KUWAIT (Reuters) - Iraqi Oil Minister Jabar al-Luaibi said on Sunday that a deal signed with Tehran to swap up to 60,000 barrels per day of crude produced from the northern Iraqi Kirkuk oilfield for Iranian oil is for one year and subject to renewal.
The agreement signed on Friday by the two OPEC countries provides for Iran to deliver to Iraq’s southern ports, on the Gulf, “oil of the same characteristics and in the same quantities” as those it would receive from Kirkuk.
“This is an agreement for one year and then we will see after that whether to renew it,” Luaibi told reporters in Kuwait City on the sidelines of an Arab oil ministerial meeting.
The deal in effect allows Iraq to resume sales of Kirkuk crude, which have been halted since Iraqi forces took back control of the fields from the Kurds in October.
Between 30,000 and 60,000 bpd of Kirkuk crude will be delivered by tanker trucks to the border area of Kermanshah, where Iran has a refinery.
Luaibi also said that the construction of an oil pipeline from Kirkuk to the Turkish port of Ceyhan will take one year to build.
It will replace an old, badly damaged section of the Kirkuk-Ceyhan pipeline.
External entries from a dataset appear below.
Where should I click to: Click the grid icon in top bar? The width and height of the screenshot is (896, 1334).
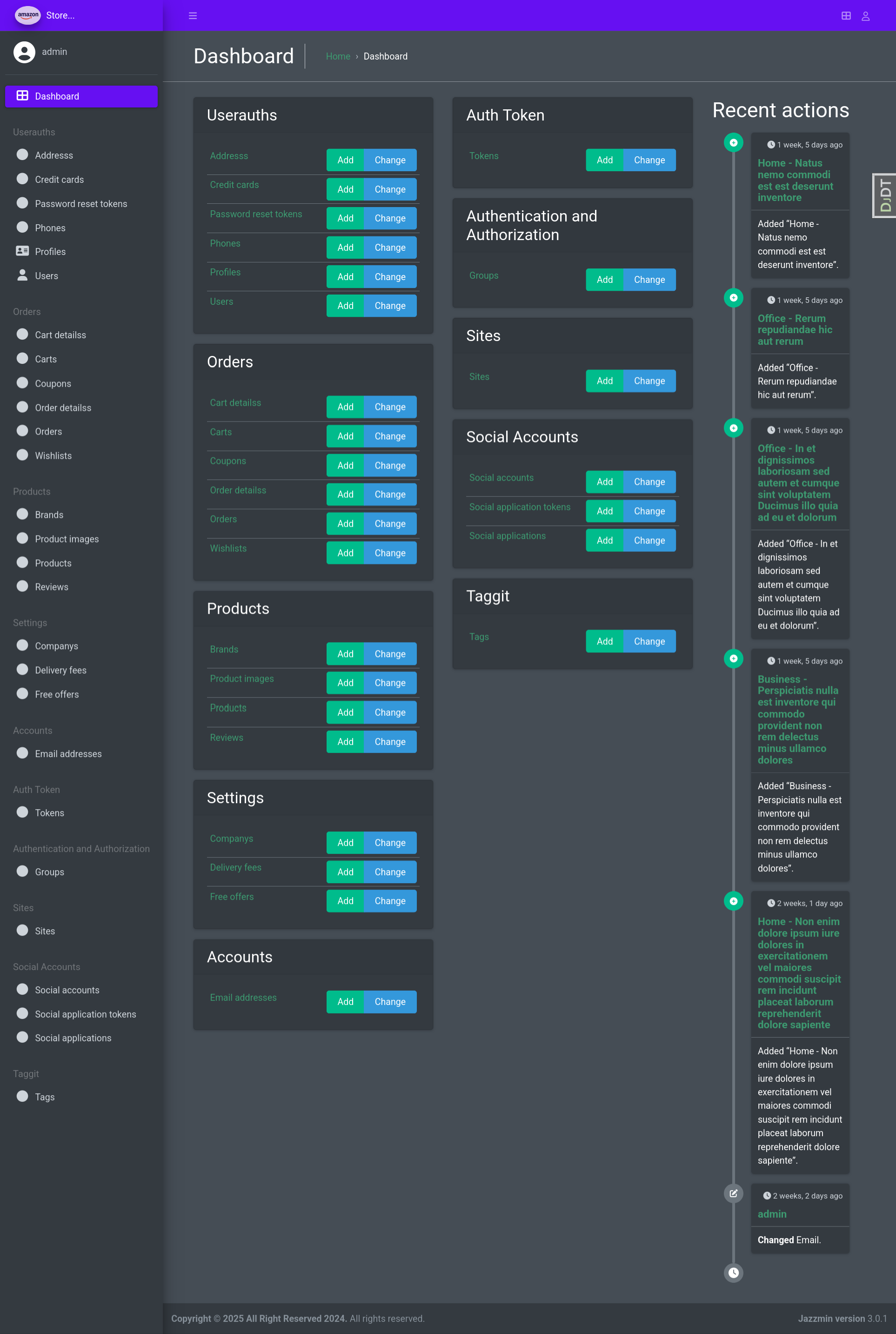click(x=846, y=15)
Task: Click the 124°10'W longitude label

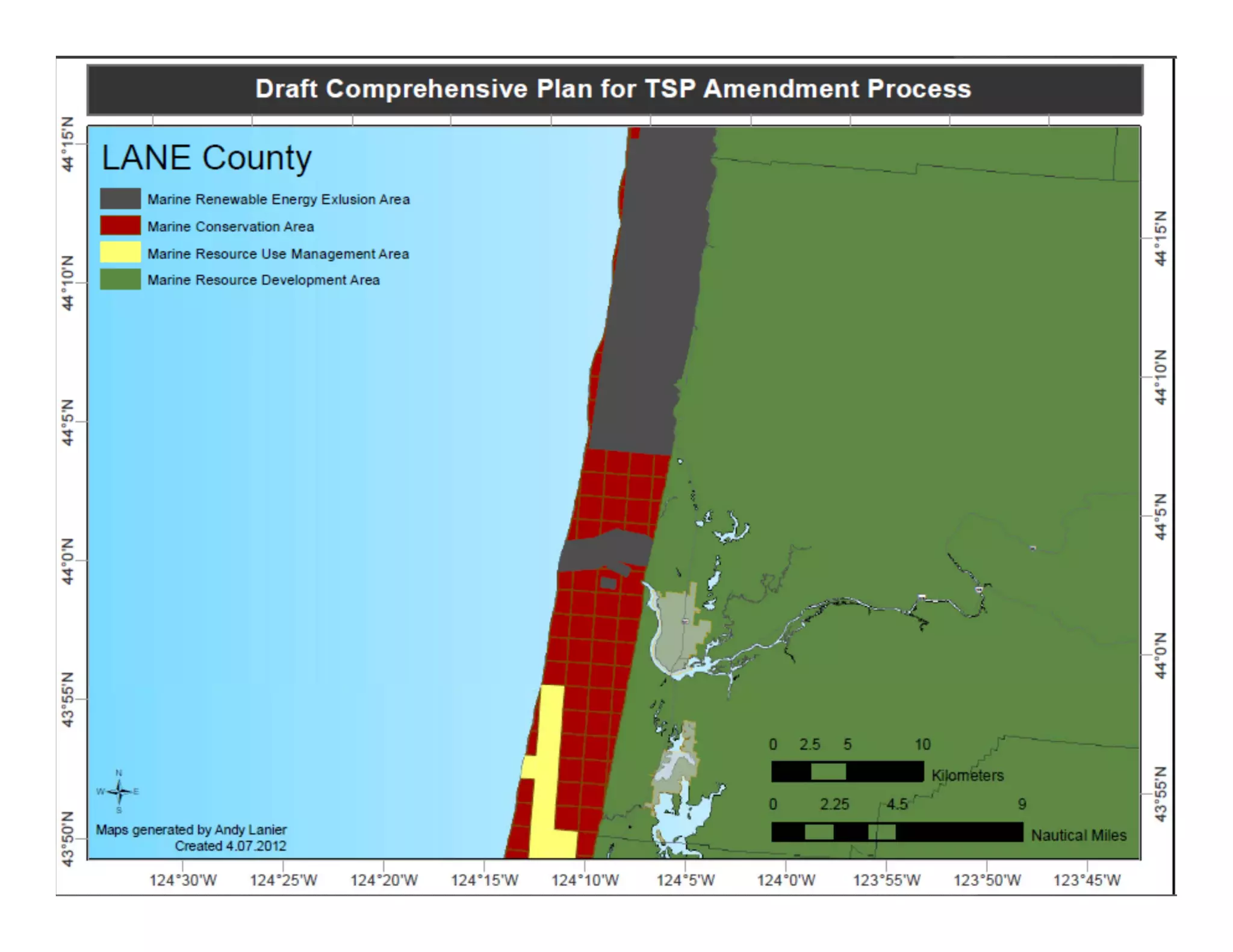Action: pyautogui.click(x=585, y=880)
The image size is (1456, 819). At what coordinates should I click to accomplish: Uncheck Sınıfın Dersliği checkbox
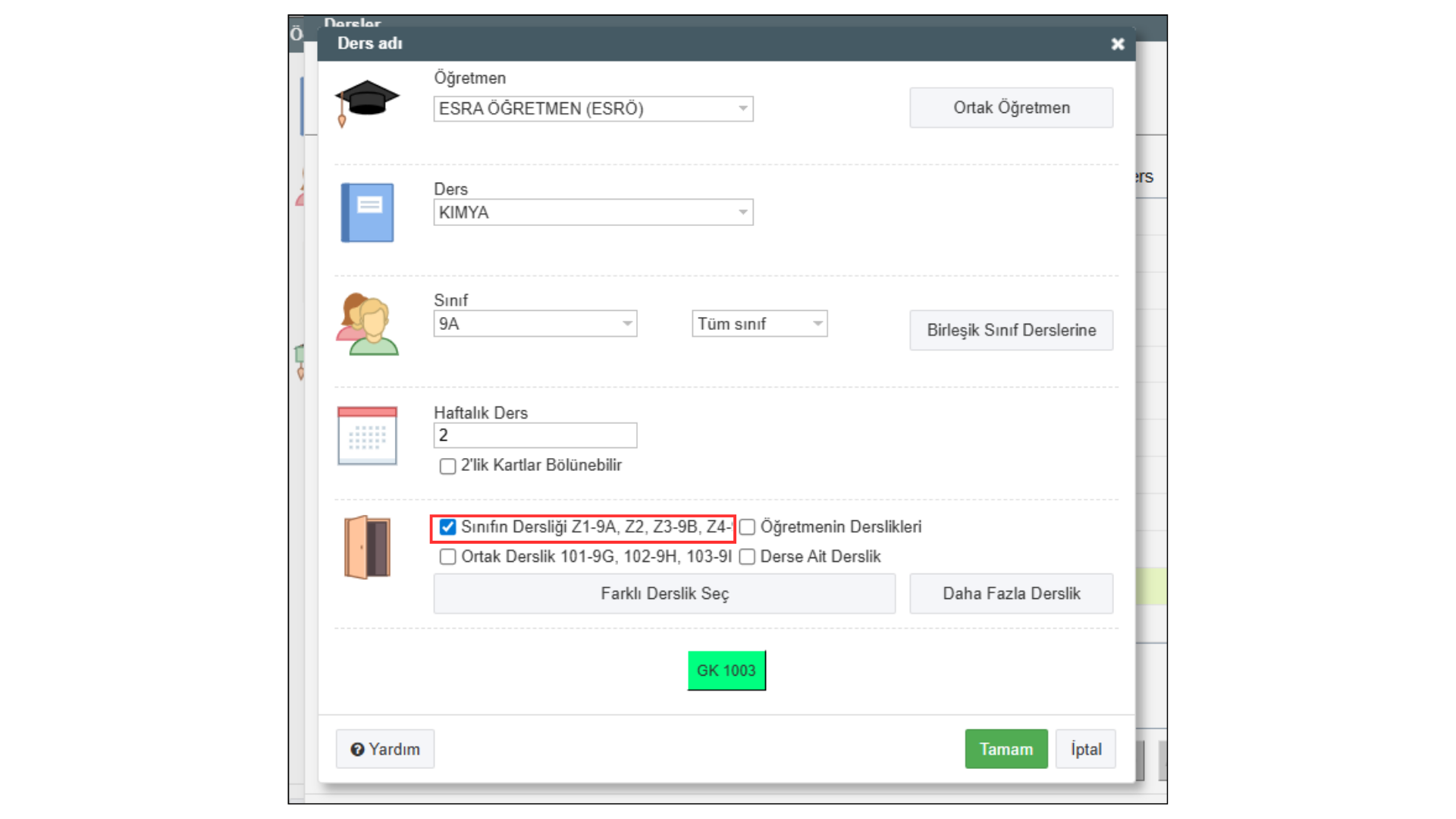click(x=447, y=527)
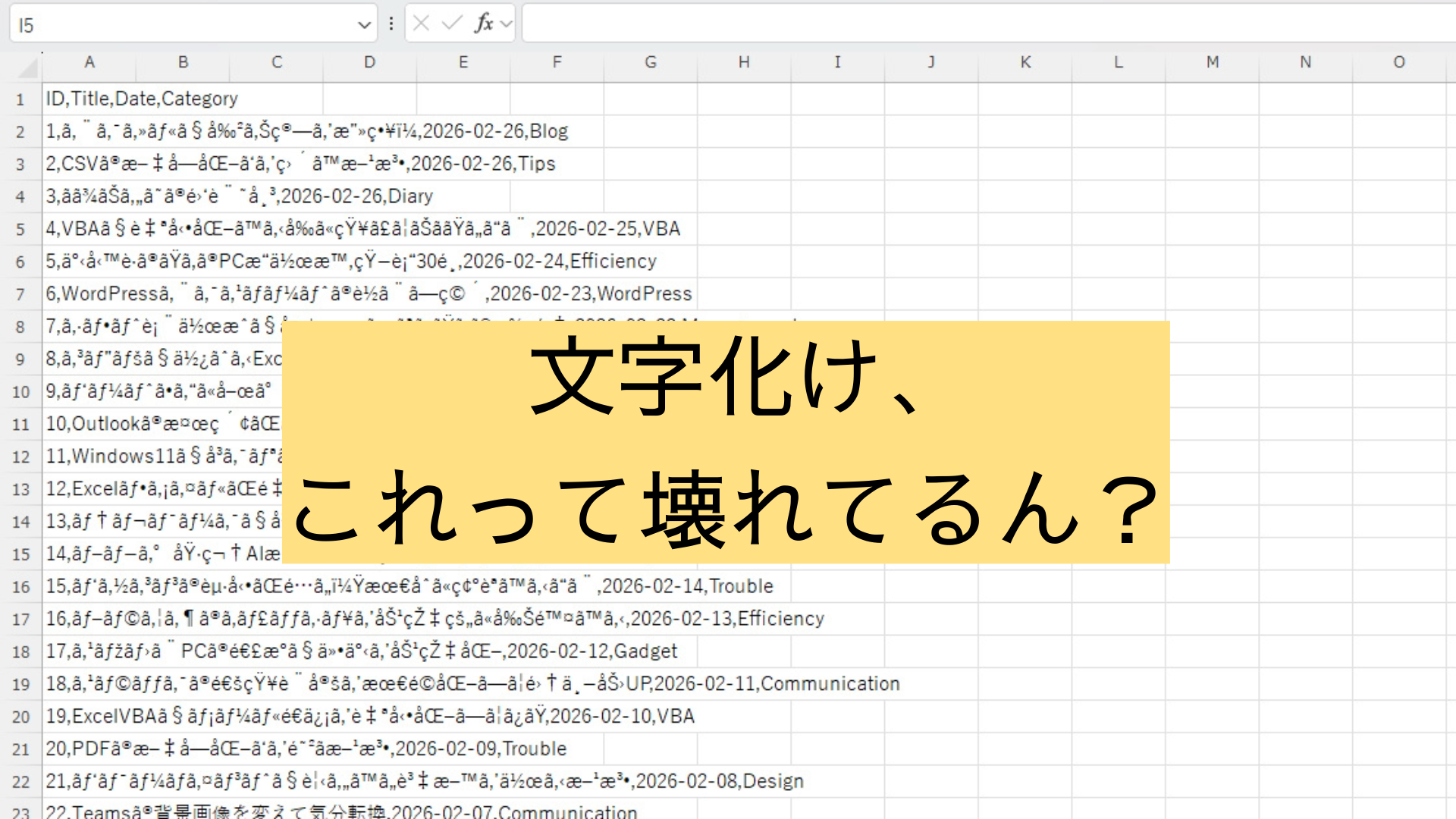Click in the formula bar input area
Viewport: 1456px width, 819px height.
986,24
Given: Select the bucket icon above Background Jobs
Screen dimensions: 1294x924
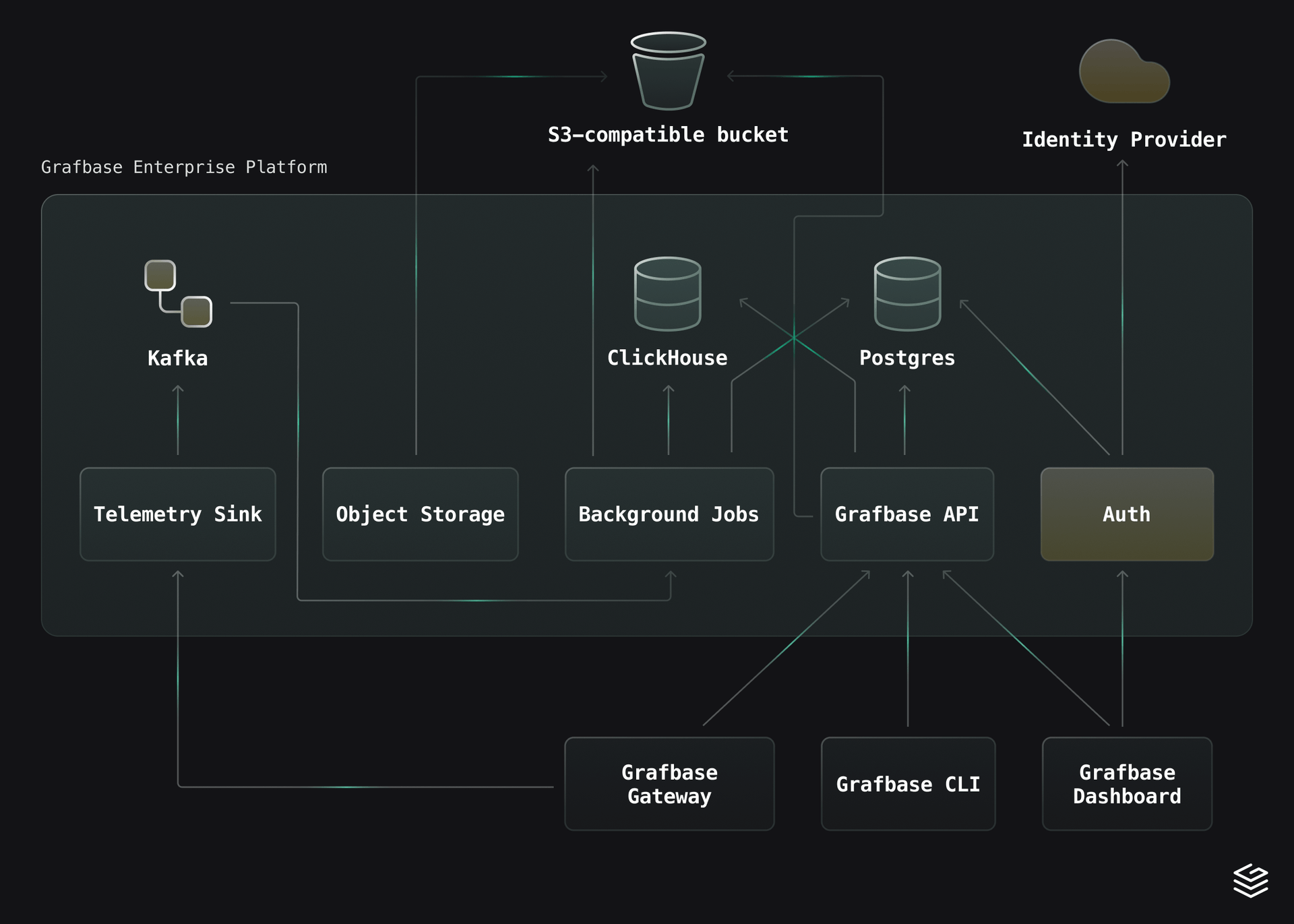Looking at the screenshot, I should [667, 71].
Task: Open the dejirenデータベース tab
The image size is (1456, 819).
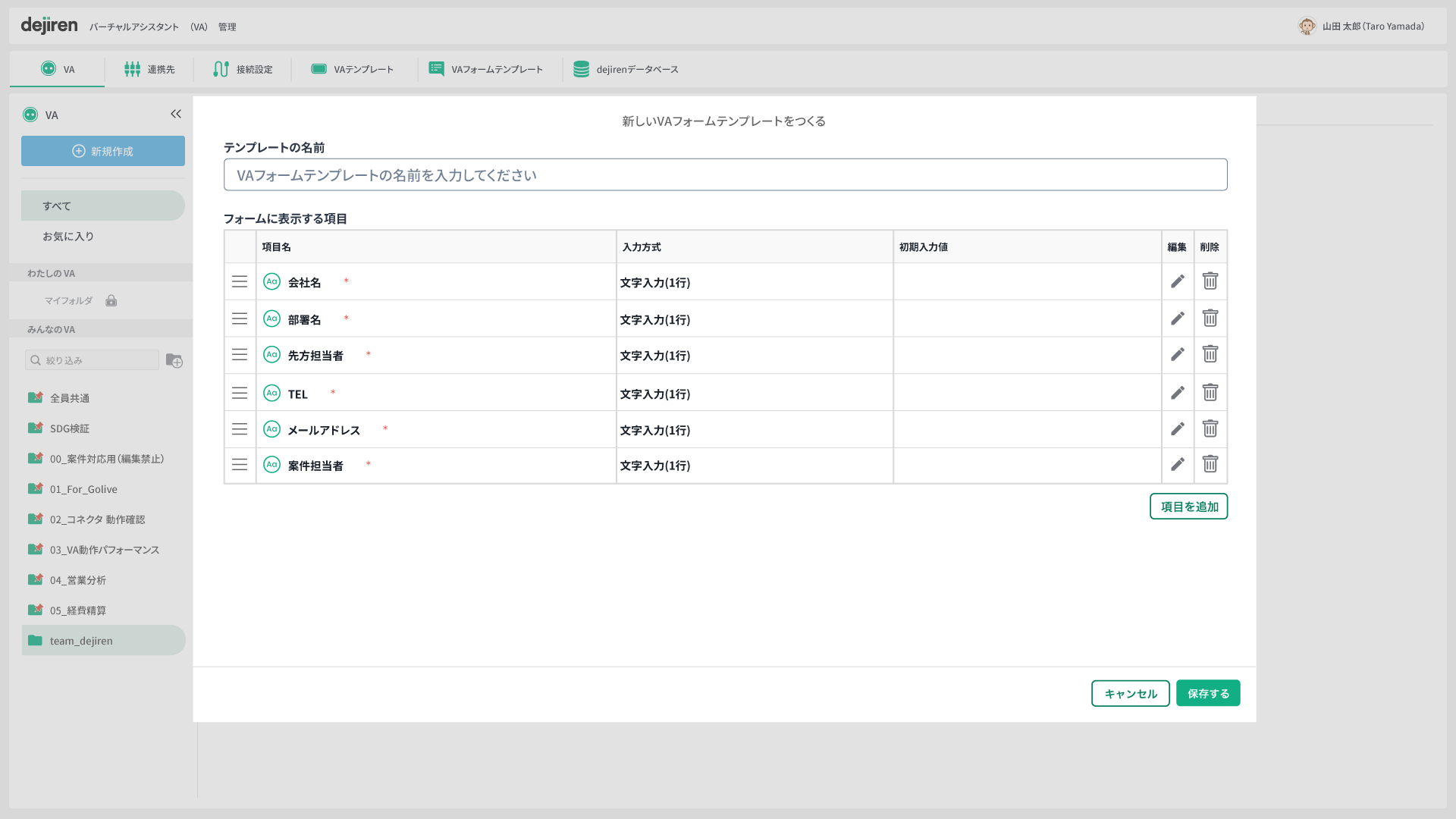Action: coord(626,69)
It will start from the nearby city of Baiji and run to the Fish-Khabur border area with Turkey.
The territory that the Kirkuk-Ceyhan pipeline ran through was taken by Islamic State militants in 2014 and then recaptured by U.S.-backed Iraqi forces over the past two years.
The minister said he plans to visit Kirkuk oilfield on Thursday with a senior executive from BP to “activate” an agreement signed with the British oil company to help Baghdad halt a huge decline in output from Kirkuk and increase production to higher levels.
“We have a memorandum of understanding with BP to evaluate Kirkuk oilfield to raise output and enhance it reservoirs,” Luaibi said.
Iraq has asked BP to help increase output from Kirkuk oilfield to more than 700,000 barrels per day.
Kirkuk is one of the biggest and oldest oilfields in the Middle East, still estimated to contain around 9 billion barrels of recoverable oil, according to BP.
BP has provided technical assistance in the past to the Iraqi state-owned North Oil Company to aid the redevelopment of the Kirkuk field.